Al final, fue el móvil el que sonó cuando estaba a punto de llegar a su casa en la playa. A menos de cinco minutos de la acera irregular que enmarcaba el camino de hormigón hasta la puerta, oyó que pitaba en el asiento del copiloto. China lo cogió y escuchó la voz de Matt.

– Hola, preciosa. -Parecía alegre.

– Hola, tú. -Detestó el alivio instantáneo que sintió, como si se hubiera destapado la ansiedad carbonatada. No dijo nada más.

Él lo interpretó fácilmente.

– ¿Estás cabreada?

“Nada. Deja que cuelgue”, pensó China.

– Supongo que la he cagado.

– ¿Dónde has estado? -le preguntó-. Creía que ibas a llamarme esta mañana. He estado esperando en casa. Odio que hagas eso, Matt. ¿Por qué no lo entiendes? Si no vas a llamarme, dímelo y podré vivir con ello, ¿vale? ¿Por qué no me has llamado?

– Lo siento. Quería hacerlo. He estado recordándomelo todo el día.

– ¿Y…?

– No va a sonar bien, China.

– Inténtalo.

– De acuerdo. Anoche entró un frente frío de mil demonios. He tenido que pasarme media mañana intentando encontrar un abrigo decente.

– ¿No podías llamar desde el móvil mientras estaba fuera?

– Me lo he olvidado. Lo siento. Ya te lo he dicho.

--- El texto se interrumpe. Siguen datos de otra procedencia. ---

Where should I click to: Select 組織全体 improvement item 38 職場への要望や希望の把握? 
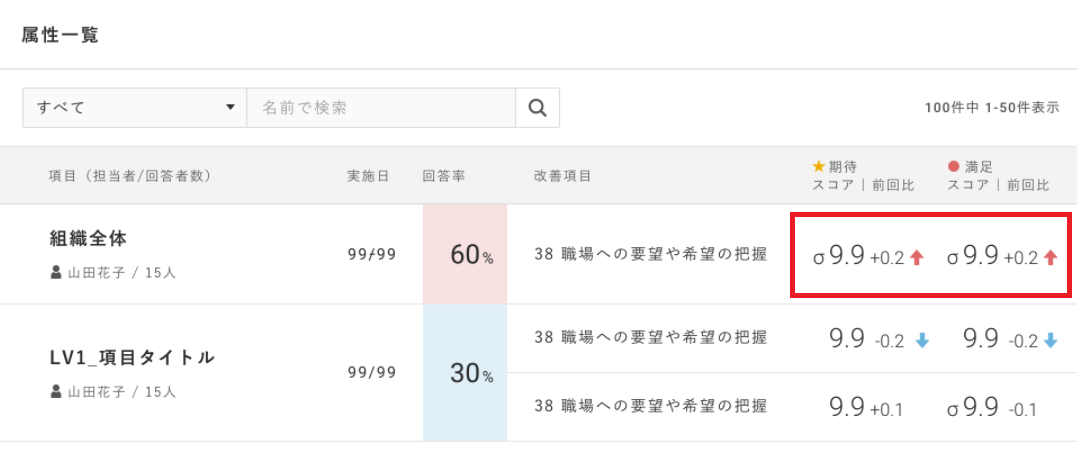pos(650,255)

Oía los omnipresentes ruidos de fondo de Manhattan, los mismos ruidos que oía siempre que la llamaba desde Nueva York: el sonido de los cláxones que retumbaban a través de los cañones arquitectónicos, los martillos neumáticos que penetraban en el cemento como armamento pesado. Pero si se había olvidado el móvil en el hotel, ¿qué hacía con él en la calle?

– Voy a una cena -le dijo-. Es la última reunión. Del día, quiero decir.

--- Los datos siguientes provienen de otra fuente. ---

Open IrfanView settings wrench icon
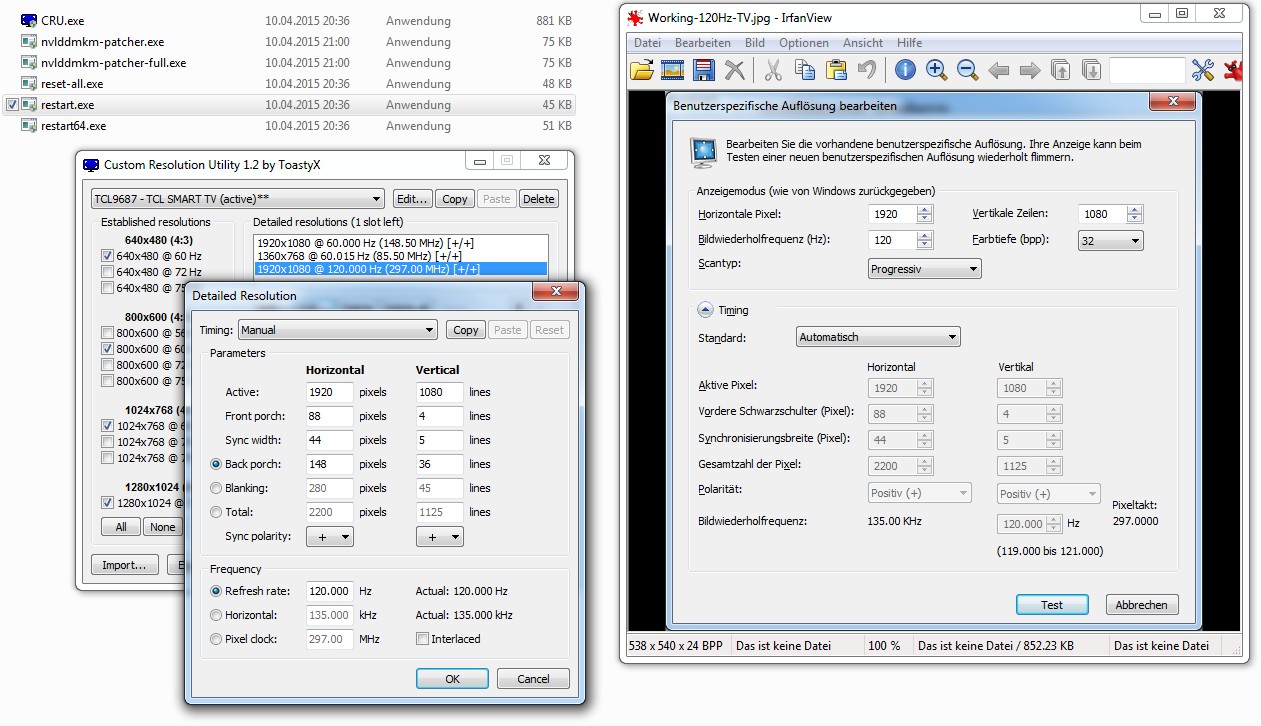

China se había parado en un espacio libre en el arcén, a unos treinta metros de su casa. Detestó pararse porque el aire acondicionado del coche era demasiado débil para enfriar el interior sofocante, por lo que estaba desesperada por bajarse; pero el último comentario de Matt hizo que, de repente, el calor fuera menos importante y, sin duda, mucho menos perceptible. Centró toda su atención en qué había querido decir.

Como mínimo había aprendido a tener la boca cerrada cuando lanzaba una de sus pequeñas bombas verbales. Hubo un tiempo en que se enfurecía con él ante un comentario como “Del día, quiero decir” para sacarle los detalles de sus insinuaciones. Pero los años le habían enseñado que el silencio funcionaba igual que las exigencias o las acusaciones. También le permitía controlar la situación cuando por fin él admitía lo que intentaba evitar decir.